Long-term international or national monitoring of both pollinators and pollination is urgently required to provide information on status and trends for most species and most parts of the world.”
— The 2016 assessment report on Pollinators, Pollination, and Food Production, Intergovernmental Science-Policy Platform on Biodiversity and Ecosystem Services (IPBES)

The U.N. backed I.P.B.E.S. is supported by a hundred and thirty-two member nations, including the United States. Scientists and experts from member countries contribute to its reports. In 2016, the Thematic Assessment of Pollinators, Pollination and Food Production, the first ever issued by IPBES, estimated that:

  • Bees and pollinators are critical to the future of the world’s 7.6 billion people and to the future of the planet.

  • 87% of the world’s flowering plant species depend on pollination.

  • 1.4 billion LIVELIHOODS globally rely on pollinators.

  • 77% of the world food supply depends on pollinators.




The significant decline of honey bee and other pollinator populations is the consequence of poorly managed human activity: intensive agriculture, destruction and fragmentation of flowering natural habitats, widespread use of pesticides, pollution caused by waste, the decline of practices based on indigenous and local knowledge, climate change, and the ever-increasing global population.   

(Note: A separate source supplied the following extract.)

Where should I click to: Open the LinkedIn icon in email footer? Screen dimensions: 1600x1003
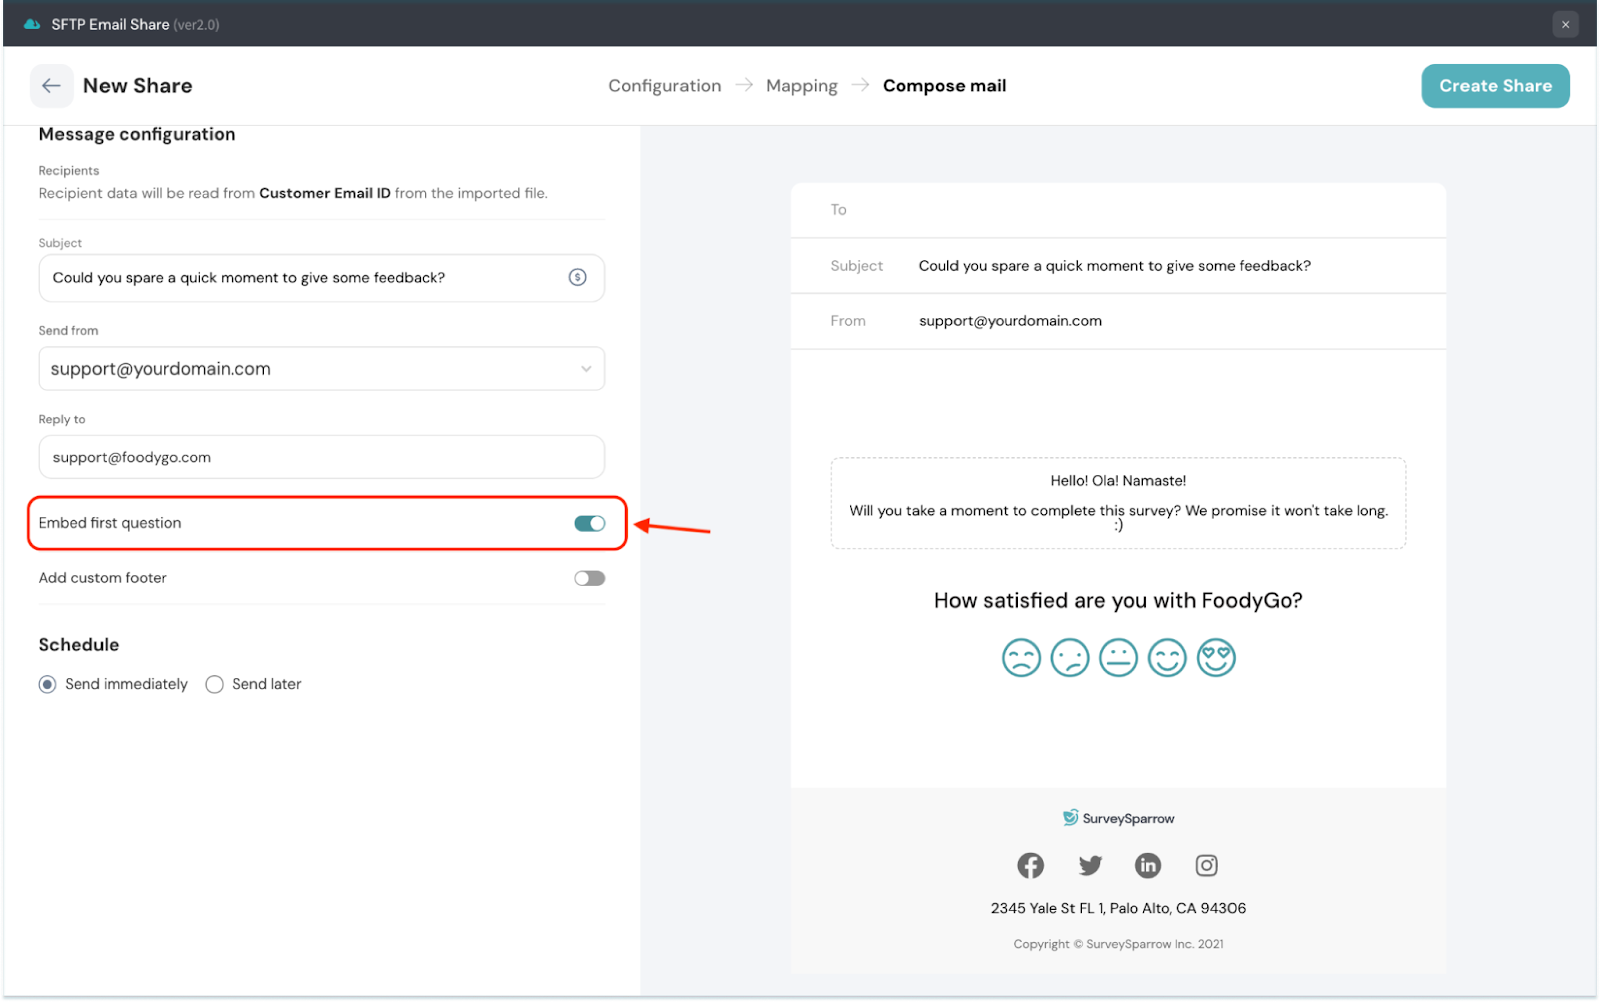point(1148,865)
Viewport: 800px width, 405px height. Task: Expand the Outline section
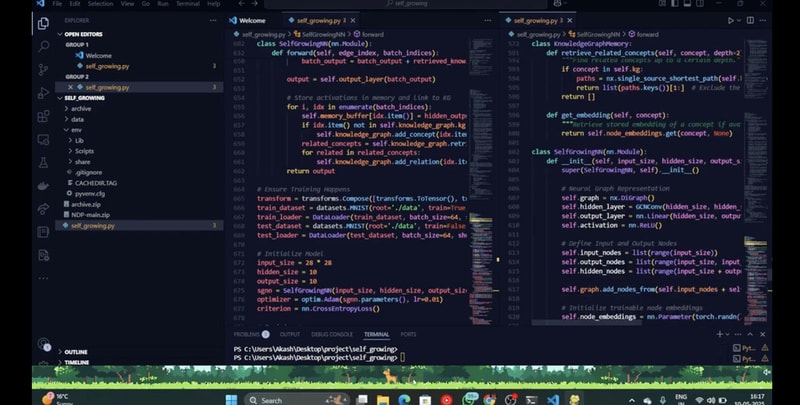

Bees are a keystone species and pollination is a keystone process in all ecosystems.  Without bees, many plants - including food crops - would die off. The vast majority of flowering plant species can only produce seeds if bees and other pollinators move pollen from the anthers to the stigmas of their flowers. And it’s not just that, cross-pollination helps at least 30 percent of the world's crops and 90 percent of our wild plants to thrive. Without pollination many interconnected species and processes functioning within an ecosystem would collapse.  

Bee health is directly linked to our own health. Pollinated crops include those that provide fruit, vegetables, seeds, nuts and oils and many of these crops are important dietary sources of vitamins and minerals, without which the risks of malnutrition might be expected to increase. Pollinators also contribute to crops that provide biofuels, fibres, medicines, forage for livestock, and construction materials. Some species also provide materials such as beeswax for candles and musical instruments, as well as arts and crafts. Pollinators, especially bees, have also played a role throughout human history as inspirations for art, music, religion and technology.   Additionally, bees improve quality of life, globally significant heritage sites and practices, symbols of identify, aesthetically significant landscapes. Sacred passages about bees occur in all major world religions.

Without pollinators, many of us would no longer be able to enjoy coffee, chocolate and apples, among many other foods that are part of our daily lives.”
— Simon Potts Ph.D. co-chair of the 2016 Thematic Assessment of Pollinators, Pollination and Food Production, the first ever issued by IPBES, and Professor of Biodiversity and Ecosystem Services, School of Agriculture, Policy and Development, University of Reading, United Kingdom.

The World Bee Project is a member of the UK Government’s Department for Environment Food & Rural Affairs (Defra) Pollinator Advisory Steering Group (PASG).


The World Bee Project supports the emerging holistic paradigm where society and the environment are seen as an indivisible whole, and societies and individuals define wellbeing and prosperity.

The World Bee Project is a UK Community Interest Company (CIC), designed for social enterprises that want to use their profits and assets for the public good. It is the UK equivalent of a US Benefit Corporation, known as B. Corp.